I have data from an experiment in which participants had to respond to stimuli in two different conditions in a within-subject design. Obviously, I can fairly easily test for differences in accuracy between the two conditions. However, my initial idea was to check for differences in reaction times. When a subject incorrectly answers, I feel the associated reaction time is meaningless. What is the 'standard' way to do this?
The traditional approach here has been to analyse accuracy and speed separately, so you would first compare the two conditions in terms of accuracy (paired-samples t test), and then discard the wrong answers, and compare the reaction times for correct answers from both conditions.
However, as you've said, there are obvious limitations to this approach: speed and accuracy interact in a myriad of ways, including but not limited to the well-known "speed-accuracy trade off": some subjects put more emphasis on accuracy, and respond slowly, some do the opposite.
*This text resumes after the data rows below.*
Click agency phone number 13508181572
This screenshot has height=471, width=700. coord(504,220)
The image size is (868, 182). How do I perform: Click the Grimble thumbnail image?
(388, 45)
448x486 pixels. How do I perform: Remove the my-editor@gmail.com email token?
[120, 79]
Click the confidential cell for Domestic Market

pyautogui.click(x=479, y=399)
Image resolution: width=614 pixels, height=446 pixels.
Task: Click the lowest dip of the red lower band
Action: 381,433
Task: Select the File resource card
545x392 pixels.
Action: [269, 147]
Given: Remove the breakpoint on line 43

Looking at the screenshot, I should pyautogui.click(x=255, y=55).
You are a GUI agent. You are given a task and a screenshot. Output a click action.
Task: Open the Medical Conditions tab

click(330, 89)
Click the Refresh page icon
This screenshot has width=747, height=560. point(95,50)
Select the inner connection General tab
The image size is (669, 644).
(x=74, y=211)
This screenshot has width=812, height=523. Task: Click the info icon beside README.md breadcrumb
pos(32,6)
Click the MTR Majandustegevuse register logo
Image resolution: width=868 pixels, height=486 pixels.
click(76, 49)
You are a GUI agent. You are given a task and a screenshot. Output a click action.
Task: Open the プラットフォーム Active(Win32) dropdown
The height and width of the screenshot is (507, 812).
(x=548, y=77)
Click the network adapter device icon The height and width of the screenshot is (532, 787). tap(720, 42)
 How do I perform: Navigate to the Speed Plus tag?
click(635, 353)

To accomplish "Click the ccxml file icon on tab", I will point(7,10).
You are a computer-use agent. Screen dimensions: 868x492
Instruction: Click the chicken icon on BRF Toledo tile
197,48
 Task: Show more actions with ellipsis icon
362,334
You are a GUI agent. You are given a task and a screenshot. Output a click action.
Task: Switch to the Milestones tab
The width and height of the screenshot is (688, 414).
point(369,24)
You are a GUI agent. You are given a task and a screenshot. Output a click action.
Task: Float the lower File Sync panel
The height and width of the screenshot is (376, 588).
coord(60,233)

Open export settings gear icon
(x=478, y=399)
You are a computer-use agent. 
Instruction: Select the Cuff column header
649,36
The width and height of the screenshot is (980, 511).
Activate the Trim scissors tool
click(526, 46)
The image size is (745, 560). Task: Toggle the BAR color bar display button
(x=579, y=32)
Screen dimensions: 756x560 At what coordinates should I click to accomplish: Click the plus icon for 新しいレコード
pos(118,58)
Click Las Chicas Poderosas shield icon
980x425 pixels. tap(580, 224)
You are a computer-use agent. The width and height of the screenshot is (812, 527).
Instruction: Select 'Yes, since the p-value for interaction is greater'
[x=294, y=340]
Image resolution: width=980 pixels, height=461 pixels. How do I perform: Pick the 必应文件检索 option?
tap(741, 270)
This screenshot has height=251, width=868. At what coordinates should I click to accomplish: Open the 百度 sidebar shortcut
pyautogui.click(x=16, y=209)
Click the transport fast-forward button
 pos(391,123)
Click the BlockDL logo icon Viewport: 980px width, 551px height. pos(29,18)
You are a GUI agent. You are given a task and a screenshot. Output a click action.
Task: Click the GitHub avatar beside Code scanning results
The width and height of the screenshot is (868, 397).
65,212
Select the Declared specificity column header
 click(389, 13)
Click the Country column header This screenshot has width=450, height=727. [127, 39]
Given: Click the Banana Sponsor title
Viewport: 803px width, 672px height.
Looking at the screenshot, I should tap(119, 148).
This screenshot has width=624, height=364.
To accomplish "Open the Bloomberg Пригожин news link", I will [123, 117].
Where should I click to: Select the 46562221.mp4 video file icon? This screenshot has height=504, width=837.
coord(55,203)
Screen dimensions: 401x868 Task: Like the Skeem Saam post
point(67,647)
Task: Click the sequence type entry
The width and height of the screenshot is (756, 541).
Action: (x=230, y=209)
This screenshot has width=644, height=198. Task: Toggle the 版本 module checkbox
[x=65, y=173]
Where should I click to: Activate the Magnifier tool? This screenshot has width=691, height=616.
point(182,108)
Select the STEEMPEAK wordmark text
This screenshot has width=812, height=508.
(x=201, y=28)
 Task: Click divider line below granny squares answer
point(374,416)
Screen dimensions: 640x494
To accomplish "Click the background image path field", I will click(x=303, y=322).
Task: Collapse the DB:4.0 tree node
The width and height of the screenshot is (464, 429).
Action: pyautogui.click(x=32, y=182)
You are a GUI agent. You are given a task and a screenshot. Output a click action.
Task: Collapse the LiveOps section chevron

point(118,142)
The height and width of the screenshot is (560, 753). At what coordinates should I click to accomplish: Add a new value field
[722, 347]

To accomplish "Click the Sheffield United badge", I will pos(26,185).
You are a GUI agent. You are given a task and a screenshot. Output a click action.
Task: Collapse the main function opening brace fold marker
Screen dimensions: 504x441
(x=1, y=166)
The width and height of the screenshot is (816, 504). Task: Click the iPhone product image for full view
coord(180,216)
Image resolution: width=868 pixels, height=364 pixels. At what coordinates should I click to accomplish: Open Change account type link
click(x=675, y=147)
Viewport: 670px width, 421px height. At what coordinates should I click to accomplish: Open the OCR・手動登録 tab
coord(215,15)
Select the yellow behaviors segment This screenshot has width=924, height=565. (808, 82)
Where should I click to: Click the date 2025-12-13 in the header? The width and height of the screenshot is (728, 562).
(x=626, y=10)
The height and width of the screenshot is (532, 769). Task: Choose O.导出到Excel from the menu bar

A huge amount of work has been done on this problem, including the Inverse Efficiency Score referred to by @LGBogaardt. There are alternatives along the same lines - statistical models which take both accuracy and speed into account.
Another option, which I prefer, is to fit a sequential sampling model, such as a diffusion model (there are many other options here, but that paper is a good start). This basically models the process underlying your participants' responses as a simple, semi-random movement over time, which drifts generally towards the right answer, but, because of random noise, sometimes gives the wrong answer instead, and moves less consistently under harder conditions. The great strength of this method is that it allows you to make more informed inferences about the underlying processes, rather than just identifying one condition as "faster".